“How are you?” “Oh I’m so busy”. It’s such a common refrain. Probably the most common refrain heard in elevators up and down the country. Maybe second to “How was your weekend?” “Not long enough...” followed by a soulless chuckle. But it’s really the wrong question to be focusing on.

Why.

It’s a famous question because 3-year-olds love to ask it. Why? Why? Why? Until we run out of answers and sometimes just resort to “because I said so” or the more humbling “because God”. But the thing with “why” is it seems we forget to ask it when we’re older.

Why are you busy? Why are you doing what you are doing? What is the outcome you’re trying to achieve? We all just plough on without actually thinking about why we’re ploughing. And yet it’s the most important question to ask, because if we ask it we might find that what we’re doing isn’t the right thing at all. And we could be better spent doing other things.

People don’t really care about process. They care about outcomes. And they especially care about those outcomes if they relate directly to them. So if you’re in business, don’t talk about what your business will do for a customer, talk about how your actions will help that customer. It’s all about the why. Why do you do what you do? Keep asking why until you can no longer ask. And at this point you have your reason.

I work in PR and communications. Why? Because I like to help people tell their stories. Why? So that they present themselves in the best way possible and help them in whatever industry they work.

That was a quick example, but in a chain of just two “whys” we got from what I do for a job to how it can help you.

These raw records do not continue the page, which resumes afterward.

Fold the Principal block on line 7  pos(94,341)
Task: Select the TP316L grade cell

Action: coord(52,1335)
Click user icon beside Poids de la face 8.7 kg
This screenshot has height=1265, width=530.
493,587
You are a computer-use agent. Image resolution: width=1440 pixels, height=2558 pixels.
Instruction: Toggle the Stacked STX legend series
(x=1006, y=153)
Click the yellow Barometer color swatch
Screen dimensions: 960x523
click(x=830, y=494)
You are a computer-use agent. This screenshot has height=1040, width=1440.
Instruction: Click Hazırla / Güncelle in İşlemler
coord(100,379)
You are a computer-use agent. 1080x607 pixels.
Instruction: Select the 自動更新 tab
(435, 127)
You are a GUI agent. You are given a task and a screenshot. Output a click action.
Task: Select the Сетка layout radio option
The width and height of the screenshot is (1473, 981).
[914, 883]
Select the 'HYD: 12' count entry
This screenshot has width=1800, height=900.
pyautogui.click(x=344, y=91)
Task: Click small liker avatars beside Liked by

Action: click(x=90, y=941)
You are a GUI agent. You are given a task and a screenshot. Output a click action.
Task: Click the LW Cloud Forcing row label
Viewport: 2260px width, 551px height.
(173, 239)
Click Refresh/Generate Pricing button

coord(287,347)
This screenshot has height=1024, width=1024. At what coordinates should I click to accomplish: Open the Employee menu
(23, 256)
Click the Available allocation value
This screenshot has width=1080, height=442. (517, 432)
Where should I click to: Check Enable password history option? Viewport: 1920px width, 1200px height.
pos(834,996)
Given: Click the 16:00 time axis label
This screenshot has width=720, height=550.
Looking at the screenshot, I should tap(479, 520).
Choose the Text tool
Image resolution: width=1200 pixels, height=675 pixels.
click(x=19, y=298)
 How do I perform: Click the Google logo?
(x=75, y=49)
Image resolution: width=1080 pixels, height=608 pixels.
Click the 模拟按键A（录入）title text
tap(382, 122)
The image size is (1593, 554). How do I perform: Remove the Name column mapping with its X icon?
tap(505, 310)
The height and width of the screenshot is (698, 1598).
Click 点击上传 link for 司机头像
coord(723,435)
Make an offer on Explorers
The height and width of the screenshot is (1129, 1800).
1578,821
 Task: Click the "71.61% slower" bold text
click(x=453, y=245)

Another example is from when I was working in parliament. The Green Party has a policy to clean up New Zealand’s rivers. Which is a well-meaning and nice-sounding policy but it doesn’t really connect with anyone on an emotional level. What’s in it for them? So why is that the Green Party policy? Well it’s the policy so that the rivers are clean. Why should they be clean? So that we can swim in them again. Ah so your policy – cleaning rivers – will have the outcome of allowing me to swim in the rivers. I understand this now and I can connect with it. So instead of talking about a clean rivers policy, we used to talk about “making our rivers clean so your kids can swim in them again like you did when you were a child”. It’s a shift away from the tool – cleaning rivers – to the outcome – you can now swim in them again. And this linguistic shift connects far better when you’re trying to convince someone of something.

So the next time you’re doing something at work, ask why you’re doing it, and keep going. And if you can’t find an answer then maybe re-think what you’re doing. Why? Because it’ll be a better outcome for you if you know the reason.